Digital advertising is another high-potential area that Amazon has a strong position in. It helped produce almost $16 billion in revenue in the most recent quarter, which represented a 22% year-over-year increase. Just in the U.S., Amazon's ad services can reach an audience of more than 300 million people.
It's already a colossal organization. And Amazon is in a good position to keep growing at healthy clip for a long time.
Alphabet leads the AI race
Alphabet is a top choice for investors who want greater exposure to the AI boom. Given the huge capital investments taking place, as well as the general bullishness surrounding this trend, betting on AI seems like a smart move.
Alphabet is involved in many parts of this powerful secular trend.

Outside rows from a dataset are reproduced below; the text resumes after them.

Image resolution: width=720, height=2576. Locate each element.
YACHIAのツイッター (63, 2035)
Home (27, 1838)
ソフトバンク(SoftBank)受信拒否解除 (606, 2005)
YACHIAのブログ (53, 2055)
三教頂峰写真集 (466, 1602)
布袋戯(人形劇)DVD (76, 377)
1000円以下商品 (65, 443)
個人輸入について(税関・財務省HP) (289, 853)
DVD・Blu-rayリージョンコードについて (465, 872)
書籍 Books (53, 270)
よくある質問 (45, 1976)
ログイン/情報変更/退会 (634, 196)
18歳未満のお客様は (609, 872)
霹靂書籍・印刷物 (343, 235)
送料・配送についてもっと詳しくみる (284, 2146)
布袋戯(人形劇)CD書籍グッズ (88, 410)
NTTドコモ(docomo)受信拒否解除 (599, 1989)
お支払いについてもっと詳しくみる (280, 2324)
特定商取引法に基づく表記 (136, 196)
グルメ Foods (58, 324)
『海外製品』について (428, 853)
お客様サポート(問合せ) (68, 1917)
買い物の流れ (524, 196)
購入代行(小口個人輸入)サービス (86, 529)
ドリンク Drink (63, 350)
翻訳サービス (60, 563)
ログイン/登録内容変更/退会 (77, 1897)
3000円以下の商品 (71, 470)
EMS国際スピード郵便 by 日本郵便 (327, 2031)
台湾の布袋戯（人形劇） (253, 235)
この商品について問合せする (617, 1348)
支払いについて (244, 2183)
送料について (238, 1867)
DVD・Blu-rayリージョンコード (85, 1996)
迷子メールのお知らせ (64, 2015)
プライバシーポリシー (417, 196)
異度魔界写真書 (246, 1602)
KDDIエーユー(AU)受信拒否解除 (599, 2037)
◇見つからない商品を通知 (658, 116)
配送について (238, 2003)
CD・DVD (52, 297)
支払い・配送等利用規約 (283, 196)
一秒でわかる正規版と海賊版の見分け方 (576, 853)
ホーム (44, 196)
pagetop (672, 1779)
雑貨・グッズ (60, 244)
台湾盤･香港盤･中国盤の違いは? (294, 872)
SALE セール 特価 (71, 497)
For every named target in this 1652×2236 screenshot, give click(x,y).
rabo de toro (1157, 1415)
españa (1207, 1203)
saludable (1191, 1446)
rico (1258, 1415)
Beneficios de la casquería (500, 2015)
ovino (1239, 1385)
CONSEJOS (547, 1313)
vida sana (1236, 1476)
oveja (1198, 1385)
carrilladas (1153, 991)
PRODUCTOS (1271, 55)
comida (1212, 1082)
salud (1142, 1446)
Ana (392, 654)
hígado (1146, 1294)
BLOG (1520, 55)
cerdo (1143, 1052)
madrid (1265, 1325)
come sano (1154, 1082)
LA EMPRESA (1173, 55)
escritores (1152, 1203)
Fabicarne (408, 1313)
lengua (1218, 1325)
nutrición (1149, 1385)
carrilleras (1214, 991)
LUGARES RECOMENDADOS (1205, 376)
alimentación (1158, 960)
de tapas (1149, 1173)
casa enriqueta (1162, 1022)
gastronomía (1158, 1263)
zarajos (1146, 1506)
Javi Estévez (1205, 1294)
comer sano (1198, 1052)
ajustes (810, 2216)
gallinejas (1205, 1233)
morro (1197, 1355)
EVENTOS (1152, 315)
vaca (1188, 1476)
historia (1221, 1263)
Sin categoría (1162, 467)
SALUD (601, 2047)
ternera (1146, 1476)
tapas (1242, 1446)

It works on AI research at DeepMind. It develops its own chips, having a presence in infrastructure hardware.
With Google Cloud, which is a direct competitor to AWS, Alphabet has a key platform that serves AI needs of its customers. The company's Gemini large language models are embedded into its user-facing apps. And Alphabet is leveraging AI to improve capabilities for its advertising customers.
While the market seemed to be worried at first that AI was going to dismantle Alphabet, the business is performing well. Revenue and operating income both increased by 14% during the second quarter. Google Search, the company's bread and butter, saw sales rise 12%. Management points to strong adoption of the product's AI Mode feature.
The business is in an enviable position. It possesses many durable competitive advantages, like network effects and its unrivaled ability to collect and leverage data. Plus, it has a fortress balance sheet that minimizes financial risk.
Think about upside
Amazon and Alphabet are two of the best businesses in the world. They dominate the markets that they operate in, and that isn't going to change anytime soon.
Investors should consider the potential upside over the next five years and beyond. Profit growth is one important area to look at. According to Wall Street consensus analyst estimates, Amazon's earnings per share are projected to increase at a compound annual rate of 18.6% between 2024 and 2027, higher than Alphabet's expected 14.6% yearly pace.
Valuation is also another critical component. Amazon shares trade at a forward price-to-earnings ratio of 28.2. Alphabet's trade at a cheaper multiple of 23.4.
I don't see why investors can't own both of these wonderful companies.